Eli5: Why is the purchase price of e-books basically the same as print.

222 viewsEconomicsOther

I would expect e-books to be considerably cheaper than printed books, since there are reduced distribution and production costs. Yet the retail price often doesn’t match those savings versus an e-book. I would hope that the authors royalties would reflect some of the savings in production costs.

In: Economics

16 Answers

Anonymous 0 Comments

It basically comes down to (just like all pricing) – would you rather sell two e-books for $20 a piece or three for $10 a piece?

Lowering prices isn’t an automatic way to increase revenue, even if it does increase volume sold.

Additionally, book publishing is in some ways monopolistic in the sense that a single publisher will own the rights to a specific book.  So even though there is A LOT of competition to get you to buy different books, there isn’t multiple publishers selling Harry Potter, for example.  It’s not like you and I can both sell Harry Potter books and then have to compete on price.

Anonymous 0 Comments

In the vast majority of cases it isn’t. For star authors, especially on first publication, it may be. This is probably a simple case of making the books appear reassuringly expensive. But it soon settles down.

Take for example the Cormoran Strike books by J. K. Rowling’s alter-ego Robert Galbraith. Book 7, which is the latest, at Amazon costs £12.99 for both hardback and Kindle editions. Book 6 is £7.49 in paperback but only £5.49 for Kindle.

Anonymous 0 Comments

It depends on the book. I have a lot of guitar instruction books from Fundamental Changes, and they are $10 on Kindle, $20 for the printed version.

Anonymous 0 Comments

“Because they can”. 

The publishers *do* save on production costs…and they keep those savings as profit. Because they can. 

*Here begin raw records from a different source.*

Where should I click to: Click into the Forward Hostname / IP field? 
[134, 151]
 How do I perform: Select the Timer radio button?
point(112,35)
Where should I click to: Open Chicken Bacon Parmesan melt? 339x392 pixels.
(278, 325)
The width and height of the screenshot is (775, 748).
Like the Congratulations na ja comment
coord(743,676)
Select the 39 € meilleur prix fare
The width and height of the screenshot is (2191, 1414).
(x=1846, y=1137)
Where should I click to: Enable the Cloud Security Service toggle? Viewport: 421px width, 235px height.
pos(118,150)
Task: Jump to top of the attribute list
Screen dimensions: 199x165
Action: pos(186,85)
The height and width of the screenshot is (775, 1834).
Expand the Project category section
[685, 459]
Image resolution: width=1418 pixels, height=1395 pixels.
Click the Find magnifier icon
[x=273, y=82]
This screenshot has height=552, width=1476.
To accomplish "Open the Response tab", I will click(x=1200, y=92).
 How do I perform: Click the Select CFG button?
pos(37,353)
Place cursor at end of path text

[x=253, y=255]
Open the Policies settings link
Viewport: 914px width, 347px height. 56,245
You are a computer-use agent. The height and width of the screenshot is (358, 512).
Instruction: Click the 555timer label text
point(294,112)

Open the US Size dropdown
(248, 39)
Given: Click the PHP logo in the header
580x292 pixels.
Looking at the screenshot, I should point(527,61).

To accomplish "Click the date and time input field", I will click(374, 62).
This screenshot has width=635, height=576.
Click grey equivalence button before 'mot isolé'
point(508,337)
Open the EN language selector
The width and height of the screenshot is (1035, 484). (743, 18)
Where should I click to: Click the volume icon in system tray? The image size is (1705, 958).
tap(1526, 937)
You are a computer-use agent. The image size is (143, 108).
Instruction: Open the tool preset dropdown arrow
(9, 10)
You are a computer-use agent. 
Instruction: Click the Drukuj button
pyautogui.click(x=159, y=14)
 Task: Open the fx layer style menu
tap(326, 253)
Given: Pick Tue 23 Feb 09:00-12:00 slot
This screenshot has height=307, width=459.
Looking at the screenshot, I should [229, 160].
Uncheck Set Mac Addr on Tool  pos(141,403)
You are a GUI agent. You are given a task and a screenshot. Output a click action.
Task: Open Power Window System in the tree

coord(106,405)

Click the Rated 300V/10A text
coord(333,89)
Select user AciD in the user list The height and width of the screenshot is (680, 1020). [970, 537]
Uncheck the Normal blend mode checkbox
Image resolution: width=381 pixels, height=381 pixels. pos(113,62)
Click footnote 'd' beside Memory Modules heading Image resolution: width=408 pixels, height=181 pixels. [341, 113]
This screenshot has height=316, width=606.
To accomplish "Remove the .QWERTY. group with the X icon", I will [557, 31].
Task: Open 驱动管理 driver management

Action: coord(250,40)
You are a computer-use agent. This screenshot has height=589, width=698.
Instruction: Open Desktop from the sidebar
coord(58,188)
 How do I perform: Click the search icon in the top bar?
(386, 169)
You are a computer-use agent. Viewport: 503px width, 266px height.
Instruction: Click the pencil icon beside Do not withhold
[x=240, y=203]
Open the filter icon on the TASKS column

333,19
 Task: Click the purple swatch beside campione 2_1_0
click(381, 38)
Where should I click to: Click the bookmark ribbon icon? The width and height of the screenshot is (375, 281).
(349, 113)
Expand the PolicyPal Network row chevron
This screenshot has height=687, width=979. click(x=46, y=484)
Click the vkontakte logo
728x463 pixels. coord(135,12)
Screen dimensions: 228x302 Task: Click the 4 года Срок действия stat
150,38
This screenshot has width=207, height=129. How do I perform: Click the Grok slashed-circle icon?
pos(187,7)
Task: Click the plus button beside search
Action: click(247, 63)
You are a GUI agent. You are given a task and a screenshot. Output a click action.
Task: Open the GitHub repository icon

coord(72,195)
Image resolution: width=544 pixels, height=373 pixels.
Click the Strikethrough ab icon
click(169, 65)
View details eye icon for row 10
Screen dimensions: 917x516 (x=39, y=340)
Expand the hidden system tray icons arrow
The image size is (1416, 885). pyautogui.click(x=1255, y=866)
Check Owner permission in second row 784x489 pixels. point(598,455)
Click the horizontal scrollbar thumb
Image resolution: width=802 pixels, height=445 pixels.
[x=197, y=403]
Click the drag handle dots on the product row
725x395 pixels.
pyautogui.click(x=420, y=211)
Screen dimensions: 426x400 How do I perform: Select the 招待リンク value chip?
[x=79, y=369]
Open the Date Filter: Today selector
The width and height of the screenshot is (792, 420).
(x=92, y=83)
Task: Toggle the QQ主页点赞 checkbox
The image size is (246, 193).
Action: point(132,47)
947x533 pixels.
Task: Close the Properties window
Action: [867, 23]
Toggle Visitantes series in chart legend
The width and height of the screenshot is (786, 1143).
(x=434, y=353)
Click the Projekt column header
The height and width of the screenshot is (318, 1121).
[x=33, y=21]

Once upon a time ebooks were indeed cheaper than physical books, when they were new and not many people read that way. Now that people *are* buying lots of ebooks, publishers are charging more because they want more money. There’s no trick or secret here. 

Anonymous 0 Comments

The price charged for a good or service in a capitalist system is entirely unrelated to the cost of production. It’s the seller’s best estimate of the price that will maximize their revenue. If you were willing to spend X dollars on a print book, why wouldn’t you be willing to spend X dollars on a digital book? There are some reasons, e.g. the loss of the ability to resell; potential obsolescence; etc.; but you’ll note that they aren’t related to the production price (other than potentially *spite*, meaning being upset that the price hasn’t come down with the cost of production).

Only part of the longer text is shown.